Luís Inácio Lula da Silva se esforçou para destoar dos seus adversários e antecessores políticos (tanto Fernando Henrique Cardoso, como também o principal rival de Lula, José Serra, eram paulistas, fato que relembrou de maneira recorrente durante sua campanha ao mobilizar uma identidade nordestina); elegeu-se, em 2002, declarando que o Nordeste seria a “prioridade” do seu governo, por mais que, no caso dessa eleição, tenha obtido quantidade de votos muito mais significativa no Sudeste e Sul.

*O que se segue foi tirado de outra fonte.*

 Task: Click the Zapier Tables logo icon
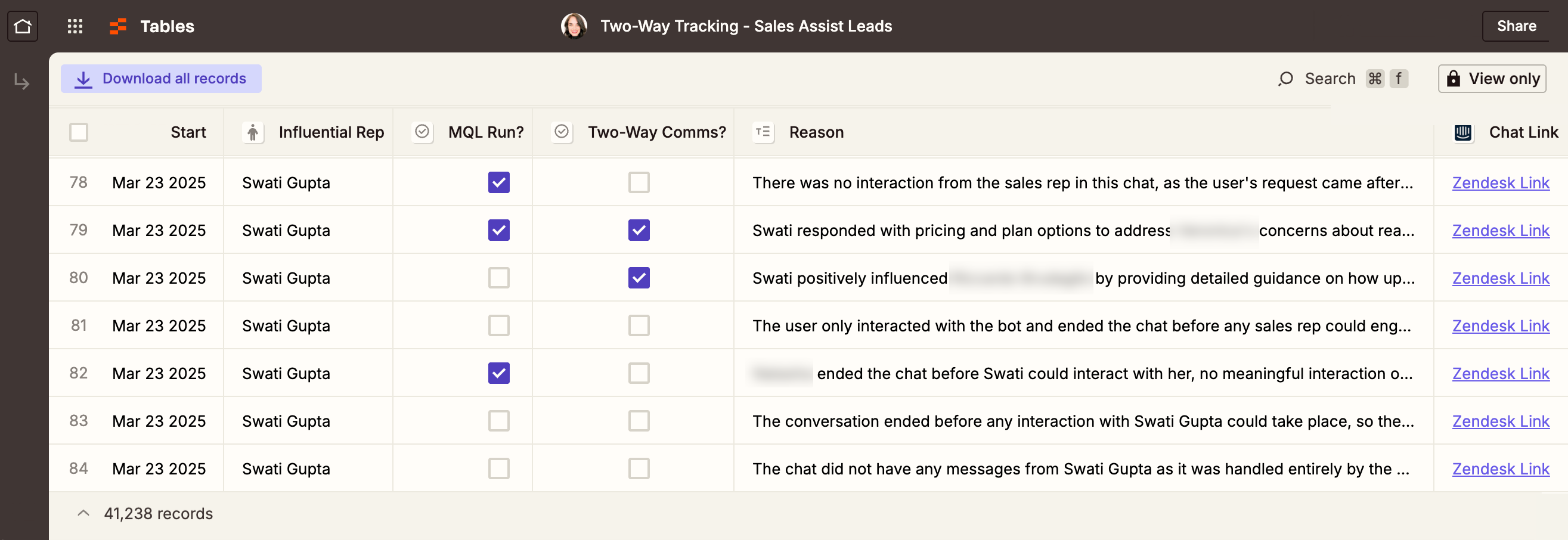[117, 26]
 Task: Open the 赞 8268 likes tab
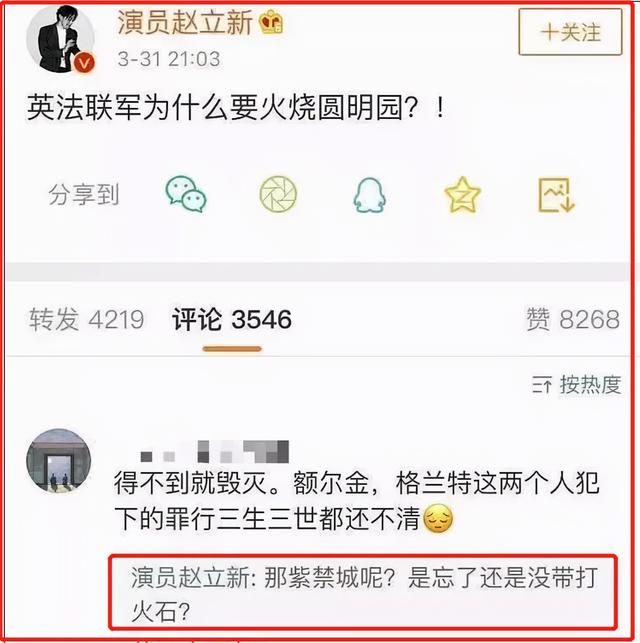[x=572, y=319]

Quando falou de Nordeste, referiu-se, mais enfaticamente, ao semiárido nordestino. Para ele, se alguns julgam a fome e a sede como consequências inerentes às características climáticas do sertão, o então presidente enfatizou que a contínua existência desses infortúnios foi uma escolha política dos “coronéis” que ditam os rumos das políticas na região, e não uma fatalidade. Durante sua primeira campanha, prometeu que traria de volta a Sudene (Superintendência para o Desenvolvimento do Nordeste, extinta em 2001 por FHC) como um esforço para equilibrar políticas anteriores que desfavoreceram a região.
Em 2006, elegeu-se com o deslocamento de sua base eleitoral, que se deslocou do Centro- Sul para o Norte e Nordeste. Esse fato deixou como herança o estabelecimento de governos do PT e de partidos aliados em um número considerável de estados do Nordeste, predomínio que continuou durante os governos de Dilma Roussef. A transposição, que apareceu de forma tímida no pleito de 2002, pois não fazia parte do seu plano de governo, passou a ser enfatizada como prioridade e hoje é considerada símbolo do lulismo. Mais importante ainda, Lula encontrou mecanismos para acomodar os conflitos entre os estados nordestinos e possibilitar uma aparente coesão política na região.

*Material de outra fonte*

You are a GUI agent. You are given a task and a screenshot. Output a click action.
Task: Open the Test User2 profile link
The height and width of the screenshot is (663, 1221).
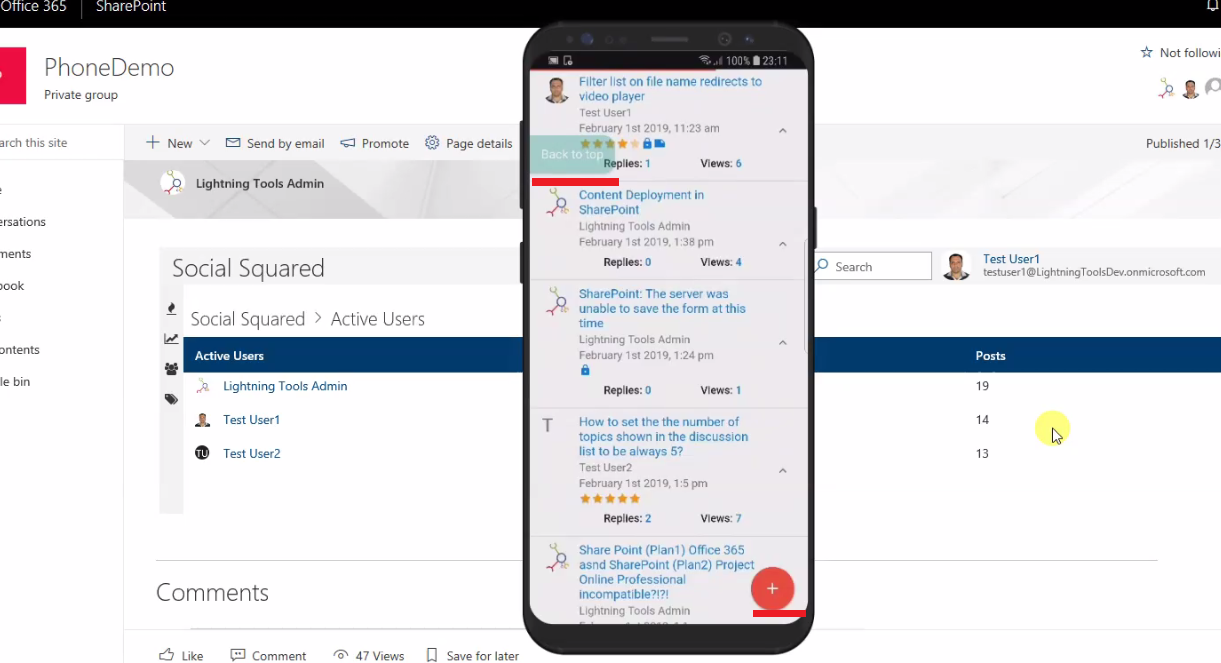pos(251,453)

Os eventos descritos anteriormente apontam como os governos instrumentalizaram o regionalismo de maneira diferenciada. A contínua interferência direta da União sugere que a “questão nordestina” continua a fazer parte do imaginário dos governantes do País. Resta questionar qual será o futuro dessas questões regionais à luz das novas configurações político-partidárias que se estabelecem, além do cenário de incerteza econômica.